Abstract
The Cannonball West gas and condensate field is located in the Columbus basin, 35–40 miles off the southeast coast of Trinidad in water depths of 240 feet. It is comprised of a single reservoir unit, the TP65 sand, situated at 12,334 ft. true vertical depth subsea. This field was discovered in 2002 by the exploration well, Ironhorse-1 ST1, which penetrated the reservoir down dip of the Sparrow fault block, and just south of the adjacent Red Mango accumulation. The sand was initially over pressured at 6,400 psi; with a temperature of 220 °F. The volumetric estimate of gas in place was 1 trillion cubic feet of gas.
This reservoir was developed with three vertical wells, completed as open-hole gravel-packs with 7 5/8" production strings. The well design was based on parameters estimated from the discovery well and a target per-well production rate of 280 million standard cubic feet of gas. Each well was successfully instrumented with permanent downhole pressure and temperature sensors as well as wellhead, casing, pre-and post-choke pressure and temperature sensors, well-by-well ‘wet’ gas rate meters and well flowline acoustic sand detectors. All of this data is available real-time and is continuous.
Field startup followed in early 2006. Hydrocarbons are produced via a dedicated normally unmanned platform. This platform is Trinidad's first locally fabricated platform, and is a 9-slot installation with a production capacity of 1 billion cubic feet per day. Fluids flow through a 26″ subsea pipeline to the nearby Cassia B central hub for processing prior to sale to local industry and LNG facilities. The operation is managed by bp Trinidad and Tobago, plc. (bpTT).
To quantify completion efficiency, well-by-well drainage areas and connected volumes, and to garner data to help set safe nominally sand-free operating limits, a baseline surveillance program was designed prior to initial production. The purpose of this paper is to detail the design, implementation and interpretation of this baseline testing program. In particular, we show how the design reconciled the need for extended, high quality pressure buildup data with the need to maintain a reliable gas supply, one of bpTT's core reputation values.

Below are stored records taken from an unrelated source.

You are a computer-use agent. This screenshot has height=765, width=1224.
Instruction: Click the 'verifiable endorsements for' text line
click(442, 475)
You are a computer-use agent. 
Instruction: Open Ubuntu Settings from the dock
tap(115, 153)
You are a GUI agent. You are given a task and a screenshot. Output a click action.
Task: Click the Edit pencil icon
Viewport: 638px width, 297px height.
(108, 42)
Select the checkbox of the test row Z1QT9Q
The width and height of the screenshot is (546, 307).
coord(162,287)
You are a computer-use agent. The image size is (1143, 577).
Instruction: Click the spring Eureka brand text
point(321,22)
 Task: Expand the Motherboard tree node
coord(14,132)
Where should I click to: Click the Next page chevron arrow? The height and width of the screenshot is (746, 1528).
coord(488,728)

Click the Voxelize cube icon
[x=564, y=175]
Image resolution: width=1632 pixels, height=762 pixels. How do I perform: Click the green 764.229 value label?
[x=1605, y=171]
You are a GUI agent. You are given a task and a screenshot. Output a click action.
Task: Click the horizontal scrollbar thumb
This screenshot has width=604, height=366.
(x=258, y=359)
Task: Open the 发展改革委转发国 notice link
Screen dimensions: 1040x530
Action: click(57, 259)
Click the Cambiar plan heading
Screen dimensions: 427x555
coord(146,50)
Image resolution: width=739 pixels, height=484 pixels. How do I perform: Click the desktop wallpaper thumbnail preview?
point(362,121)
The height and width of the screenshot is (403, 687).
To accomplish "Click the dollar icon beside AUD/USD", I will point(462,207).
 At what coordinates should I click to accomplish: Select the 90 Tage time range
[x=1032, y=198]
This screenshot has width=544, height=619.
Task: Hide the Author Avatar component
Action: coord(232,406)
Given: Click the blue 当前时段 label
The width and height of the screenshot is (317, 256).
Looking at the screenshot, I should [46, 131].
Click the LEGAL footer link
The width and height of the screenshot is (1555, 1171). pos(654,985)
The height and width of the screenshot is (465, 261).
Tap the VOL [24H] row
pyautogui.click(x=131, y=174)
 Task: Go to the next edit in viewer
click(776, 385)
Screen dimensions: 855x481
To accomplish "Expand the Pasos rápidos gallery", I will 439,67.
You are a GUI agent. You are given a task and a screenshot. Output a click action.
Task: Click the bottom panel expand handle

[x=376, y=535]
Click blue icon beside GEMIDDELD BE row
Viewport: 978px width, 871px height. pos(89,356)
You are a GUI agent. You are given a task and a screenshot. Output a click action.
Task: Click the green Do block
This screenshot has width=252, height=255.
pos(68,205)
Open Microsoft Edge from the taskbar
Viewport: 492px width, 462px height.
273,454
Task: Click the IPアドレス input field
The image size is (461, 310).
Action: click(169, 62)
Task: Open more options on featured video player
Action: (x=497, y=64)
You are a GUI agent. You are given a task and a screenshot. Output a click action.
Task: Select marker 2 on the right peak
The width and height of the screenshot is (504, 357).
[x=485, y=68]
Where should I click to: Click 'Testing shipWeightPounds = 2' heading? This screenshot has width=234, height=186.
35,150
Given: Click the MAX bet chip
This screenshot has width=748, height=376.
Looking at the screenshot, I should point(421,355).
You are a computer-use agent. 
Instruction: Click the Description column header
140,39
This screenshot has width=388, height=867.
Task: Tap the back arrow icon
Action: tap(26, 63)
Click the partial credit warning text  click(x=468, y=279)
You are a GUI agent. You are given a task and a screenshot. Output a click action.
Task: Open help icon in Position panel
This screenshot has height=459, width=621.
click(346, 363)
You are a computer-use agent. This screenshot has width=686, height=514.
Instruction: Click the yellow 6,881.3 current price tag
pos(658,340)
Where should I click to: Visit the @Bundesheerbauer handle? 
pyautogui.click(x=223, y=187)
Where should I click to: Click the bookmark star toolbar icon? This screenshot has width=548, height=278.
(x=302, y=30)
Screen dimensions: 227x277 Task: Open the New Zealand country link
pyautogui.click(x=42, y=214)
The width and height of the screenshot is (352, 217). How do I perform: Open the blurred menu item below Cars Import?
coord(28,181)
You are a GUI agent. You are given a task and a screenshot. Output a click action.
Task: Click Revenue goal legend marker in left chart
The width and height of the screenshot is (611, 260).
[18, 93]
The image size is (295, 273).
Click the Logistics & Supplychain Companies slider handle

We also delineate how the test design incorporated multiple datasets allowing redundant, independent calculation of key parameters. Finally, we show how individual well completion condition, drainage area and connected volume were quantified and how the combined results fit within and tie to the seismic interpretation. Implications for inter-well connectivity along with future operations and drilling are discussed in the closing section of the paper.